Sonora Behavioral Health, Tucson's largest inpatient psychiatric hospital, is looking for a full time Biller/Collector to join our team. The Biller/Collector is responsible for accurate, timely and complete documentation regarding insurance verification, billing and collections. We are seeking an individual who is able to work in a fast paced department, meet deadlines with accuracy, and effectively communicate with different departments in our hospital.

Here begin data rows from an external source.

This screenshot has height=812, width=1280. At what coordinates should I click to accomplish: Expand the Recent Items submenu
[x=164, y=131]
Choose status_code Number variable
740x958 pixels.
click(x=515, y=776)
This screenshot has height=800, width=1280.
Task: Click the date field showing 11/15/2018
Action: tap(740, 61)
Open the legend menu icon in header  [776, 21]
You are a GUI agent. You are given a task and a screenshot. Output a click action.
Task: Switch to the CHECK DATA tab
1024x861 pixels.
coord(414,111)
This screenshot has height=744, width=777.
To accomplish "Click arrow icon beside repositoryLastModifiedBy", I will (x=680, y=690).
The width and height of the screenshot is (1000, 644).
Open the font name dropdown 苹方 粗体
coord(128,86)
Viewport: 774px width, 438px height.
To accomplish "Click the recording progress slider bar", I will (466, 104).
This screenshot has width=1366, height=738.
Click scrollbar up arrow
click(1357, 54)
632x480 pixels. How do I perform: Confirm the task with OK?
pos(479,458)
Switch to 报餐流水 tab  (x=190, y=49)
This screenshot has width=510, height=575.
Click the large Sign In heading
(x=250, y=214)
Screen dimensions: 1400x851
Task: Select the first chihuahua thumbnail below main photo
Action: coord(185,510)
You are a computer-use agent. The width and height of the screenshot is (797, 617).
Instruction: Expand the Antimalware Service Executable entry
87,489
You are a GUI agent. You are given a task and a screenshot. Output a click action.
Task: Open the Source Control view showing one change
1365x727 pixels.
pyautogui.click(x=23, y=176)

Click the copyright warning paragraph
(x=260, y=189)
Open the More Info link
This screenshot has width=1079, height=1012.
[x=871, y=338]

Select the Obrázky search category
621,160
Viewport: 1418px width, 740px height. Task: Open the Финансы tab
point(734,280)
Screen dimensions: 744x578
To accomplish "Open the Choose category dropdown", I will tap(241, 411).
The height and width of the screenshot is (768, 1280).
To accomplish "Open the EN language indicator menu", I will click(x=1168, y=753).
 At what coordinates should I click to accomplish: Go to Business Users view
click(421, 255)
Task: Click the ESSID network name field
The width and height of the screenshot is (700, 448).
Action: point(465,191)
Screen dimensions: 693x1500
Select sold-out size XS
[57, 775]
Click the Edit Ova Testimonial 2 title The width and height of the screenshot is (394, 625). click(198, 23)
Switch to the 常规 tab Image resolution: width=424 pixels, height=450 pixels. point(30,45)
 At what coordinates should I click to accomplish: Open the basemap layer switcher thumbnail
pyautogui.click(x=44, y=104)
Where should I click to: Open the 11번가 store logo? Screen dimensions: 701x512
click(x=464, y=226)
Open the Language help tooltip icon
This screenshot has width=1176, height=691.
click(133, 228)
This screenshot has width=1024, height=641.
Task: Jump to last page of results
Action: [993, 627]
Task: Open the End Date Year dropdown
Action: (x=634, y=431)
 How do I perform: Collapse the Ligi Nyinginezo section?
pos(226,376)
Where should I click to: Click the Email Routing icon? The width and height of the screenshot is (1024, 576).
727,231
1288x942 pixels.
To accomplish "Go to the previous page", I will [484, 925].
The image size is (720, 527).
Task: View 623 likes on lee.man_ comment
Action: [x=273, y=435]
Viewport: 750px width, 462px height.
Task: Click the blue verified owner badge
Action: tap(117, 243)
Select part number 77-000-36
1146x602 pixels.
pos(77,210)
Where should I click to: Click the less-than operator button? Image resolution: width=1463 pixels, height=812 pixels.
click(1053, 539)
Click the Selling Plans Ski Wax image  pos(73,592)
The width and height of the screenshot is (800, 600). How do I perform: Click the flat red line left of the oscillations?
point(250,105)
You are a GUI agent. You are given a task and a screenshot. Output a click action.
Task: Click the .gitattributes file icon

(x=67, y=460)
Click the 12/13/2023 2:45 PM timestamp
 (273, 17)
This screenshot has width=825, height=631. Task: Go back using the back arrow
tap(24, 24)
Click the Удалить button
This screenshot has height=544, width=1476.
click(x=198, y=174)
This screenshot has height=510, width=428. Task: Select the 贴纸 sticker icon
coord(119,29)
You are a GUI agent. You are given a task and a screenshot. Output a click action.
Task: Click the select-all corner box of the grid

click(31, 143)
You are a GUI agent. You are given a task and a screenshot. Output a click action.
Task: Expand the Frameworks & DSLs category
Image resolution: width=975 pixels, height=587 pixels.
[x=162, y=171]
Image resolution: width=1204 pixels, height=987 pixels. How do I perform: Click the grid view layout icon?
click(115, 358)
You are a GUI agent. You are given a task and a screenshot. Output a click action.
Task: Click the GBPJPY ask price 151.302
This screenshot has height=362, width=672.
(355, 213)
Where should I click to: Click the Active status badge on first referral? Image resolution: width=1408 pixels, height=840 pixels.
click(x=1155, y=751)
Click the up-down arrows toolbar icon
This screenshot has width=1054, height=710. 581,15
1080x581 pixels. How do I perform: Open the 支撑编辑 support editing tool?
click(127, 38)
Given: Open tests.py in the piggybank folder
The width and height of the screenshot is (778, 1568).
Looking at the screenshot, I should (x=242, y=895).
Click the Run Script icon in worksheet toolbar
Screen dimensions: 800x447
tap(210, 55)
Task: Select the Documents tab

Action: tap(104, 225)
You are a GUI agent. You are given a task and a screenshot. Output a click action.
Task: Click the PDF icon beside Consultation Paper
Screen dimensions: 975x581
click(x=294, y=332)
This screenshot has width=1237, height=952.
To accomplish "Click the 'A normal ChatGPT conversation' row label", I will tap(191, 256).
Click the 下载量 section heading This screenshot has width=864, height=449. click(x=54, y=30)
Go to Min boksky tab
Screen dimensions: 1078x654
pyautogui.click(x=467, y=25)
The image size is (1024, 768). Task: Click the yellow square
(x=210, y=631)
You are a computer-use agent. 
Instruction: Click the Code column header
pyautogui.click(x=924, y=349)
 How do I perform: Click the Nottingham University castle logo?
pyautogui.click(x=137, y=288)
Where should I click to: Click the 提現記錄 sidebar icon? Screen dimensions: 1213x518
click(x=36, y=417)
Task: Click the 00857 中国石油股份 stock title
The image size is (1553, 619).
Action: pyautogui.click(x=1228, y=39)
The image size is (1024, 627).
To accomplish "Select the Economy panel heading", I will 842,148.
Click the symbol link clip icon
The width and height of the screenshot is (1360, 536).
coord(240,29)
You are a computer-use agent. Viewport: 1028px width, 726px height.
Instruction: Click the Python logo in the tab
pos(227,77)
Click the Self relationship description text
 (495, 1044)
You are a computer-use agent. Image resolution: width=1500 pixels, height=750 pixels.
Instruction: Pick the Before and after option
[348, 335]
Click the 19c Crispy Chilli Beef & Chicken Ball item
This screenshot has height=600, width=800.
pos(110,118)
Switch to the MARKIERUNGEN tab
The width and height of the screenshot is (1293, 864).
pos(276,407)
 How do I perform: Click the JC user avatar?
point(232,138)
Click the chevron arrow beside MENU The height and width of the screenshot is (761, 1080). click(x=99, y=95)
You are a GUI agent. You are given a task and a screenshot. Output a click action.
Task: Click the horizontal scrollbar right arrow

BILLER/COLLECTOR PURPOSE STATEMENT:

Responsible for accurate, timely and complete documentation regarding insurance verification, billing and collections. 

ESSENTIAL FUNCTIONS:

  • Responsible for verification and interpretation of insurance benefits and establishing financial arrangements with guarantor/patient. 
  • Estimate patient out-of-pocket and make financial arrangements with guarantor/patient.  Post payment and follow up with claims. 
  • Prepare and review all billing forms to ensure accuracy and completeness for claims submission to insurance carriers and back up for Medicare and Medicaid claims.
  • Process claims electronically or hard copy with 100% accuracy and mail claims to insurance carriers timely.
  • Enter documentation and adjustments through computer system to maintain a correct account balance.
  • Update system information according to correspondence received and processed.  Document any changes and submit to appropriate staff.
  • Review charge summaries on each patient bill that is produced and identify discrepancies with 100% accuracy.
  • Consistently apply appropriate procedures to prevent accounts from becoming delinquent or remaining unbilled.
  • Initiate appropriate follow-up and collection calls.
  • Review remittance advice statements for payments and adjustments on a daily basis and initiate appropriate data entry for patient charge or account discrepancy on review.
  • Identify denial and pending reasons and investigate, resolve and initiate information to secure reimbursement.
  • Perform other functions and tasks as assigned.

 

 

EDUCATION/EXPERIENCE/SKILL REQUIREMENTS:

  • High school diploma or equivalent required.
  •  Must have at least 3 years' experience in related field.
  •  Must have extensive knowledge and understanding of Commercial Insurance and Medicare/Medicaid.